* **WHAT IS BEING ASKED**: Make an exact copy of all the entries, but do not reproduce the pictures.
------------------------------------
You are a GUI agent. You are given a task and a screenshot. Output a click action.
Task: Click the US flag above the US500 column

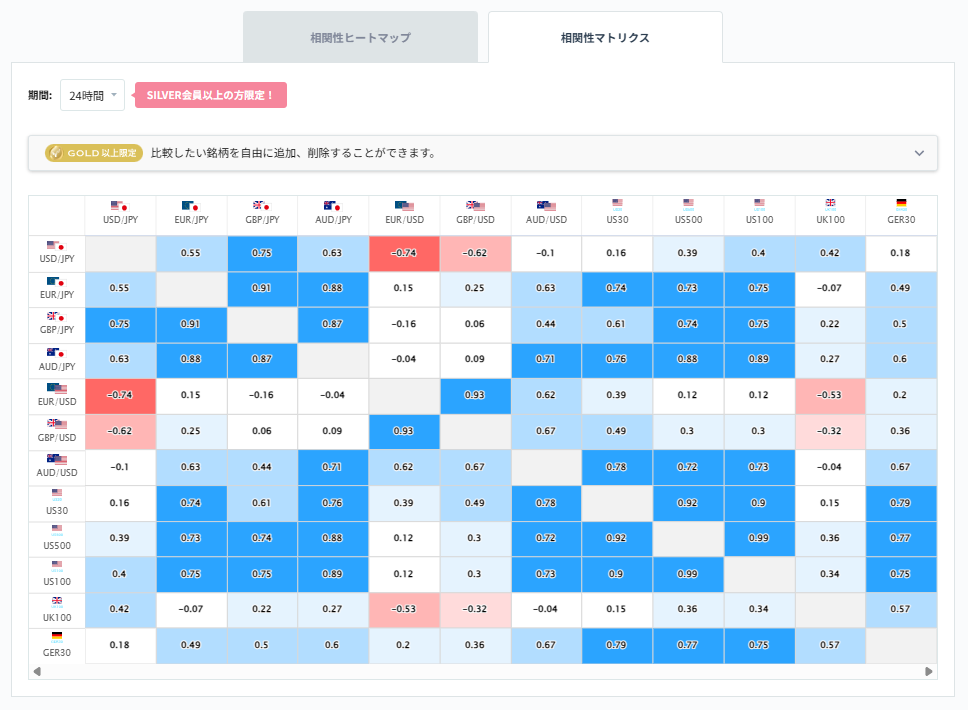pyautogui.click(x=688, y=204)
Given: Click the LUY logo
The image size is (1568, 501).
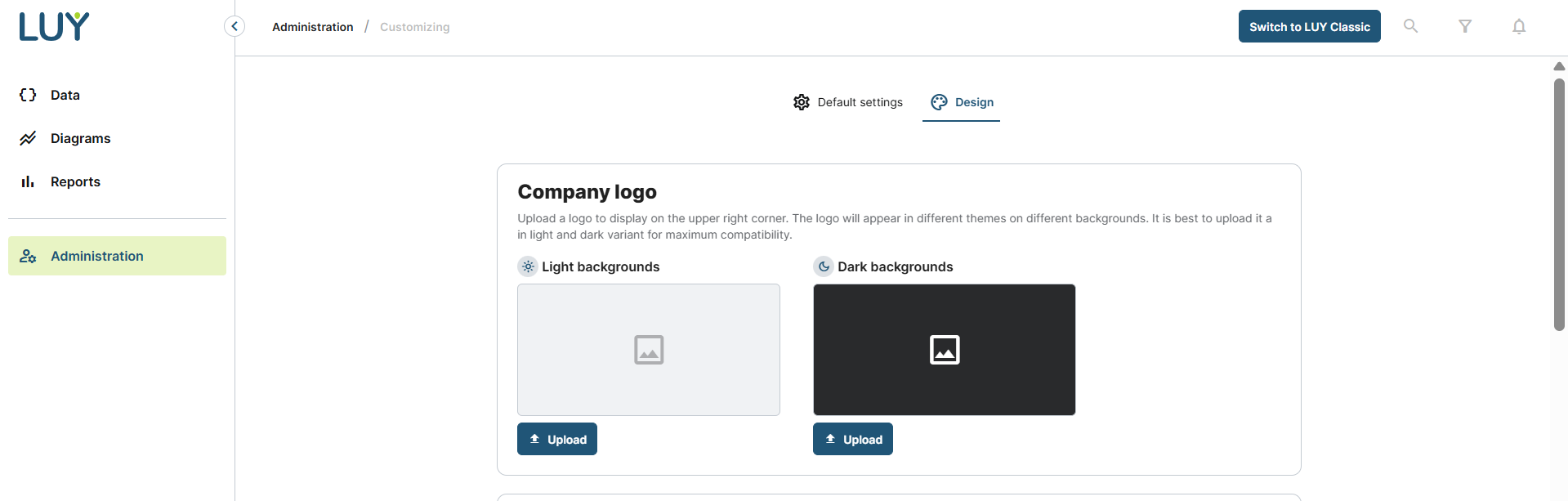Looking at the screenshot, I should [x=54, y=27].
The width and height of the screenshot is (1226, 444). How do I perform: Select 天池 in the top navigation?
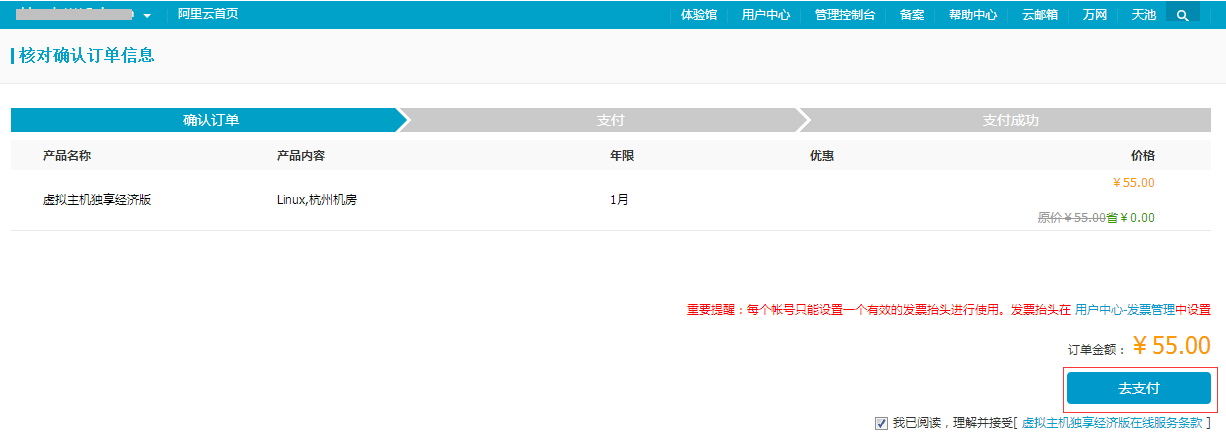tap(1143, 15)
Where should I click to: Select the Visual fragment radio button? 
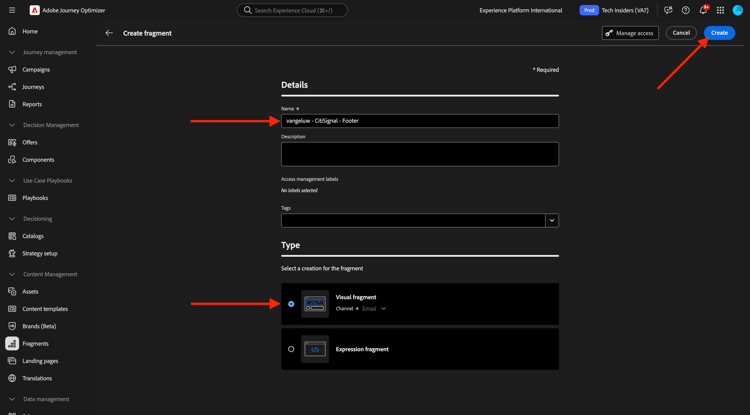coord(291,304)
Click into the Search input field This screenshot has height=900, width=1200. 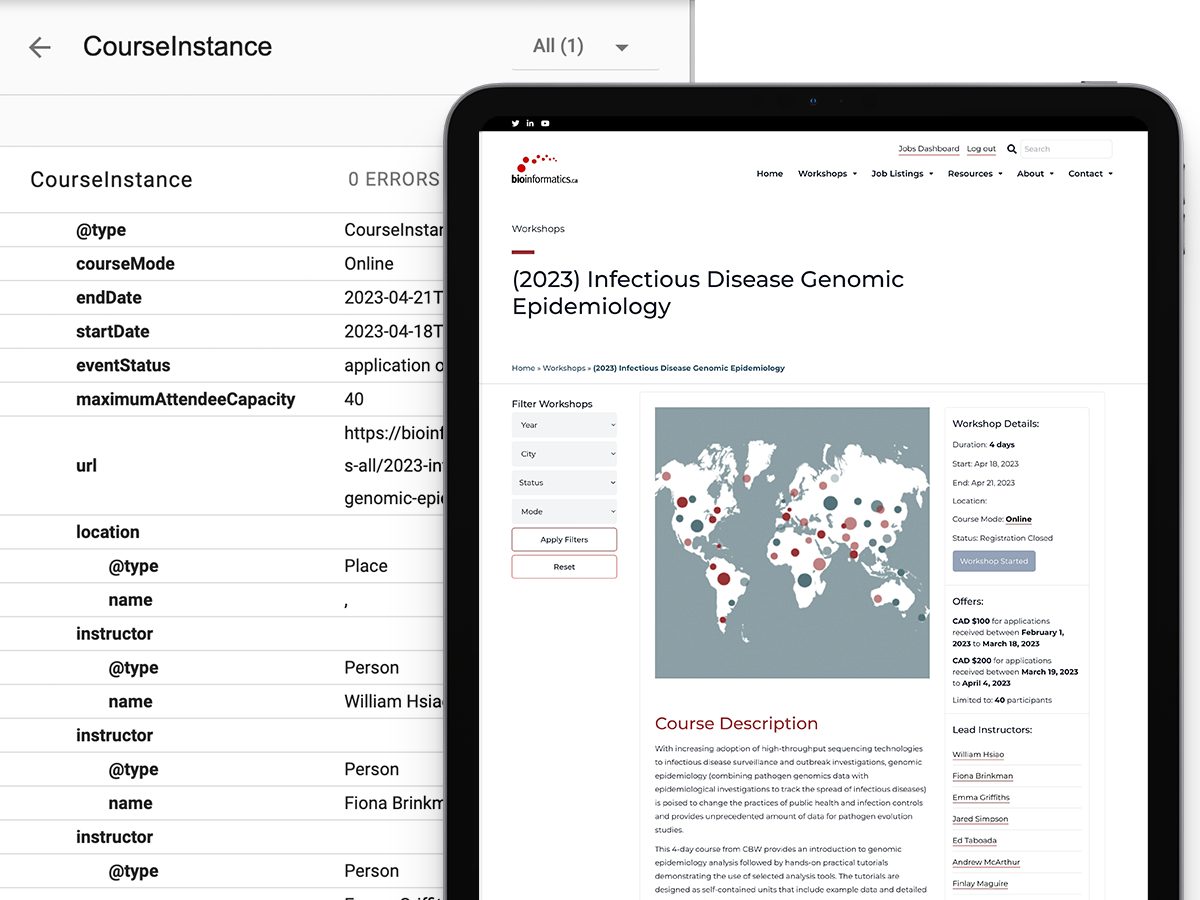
------------------------------------
* **EXERCISE OUTPUT**:
You are a GUI agent. You are given a task and a screenshot. Output a click action.
Task: Click the US flag above the US500 column

pyautogui.click(x=688, y=204)
Given: Click the LUY logo
The image size is (1568, 501).
Looking at the screenshot, I should [x=54, y=27].
The width and height of the screenshot is (1226, 444). How do I perform: Select 天池 in the top navigation?
tap(1143, 15)
Where should I click to: Select the Visual fragment radio button? 
coord(291,304)
Click into the Search input field This screenshot has height=900, width=1200. 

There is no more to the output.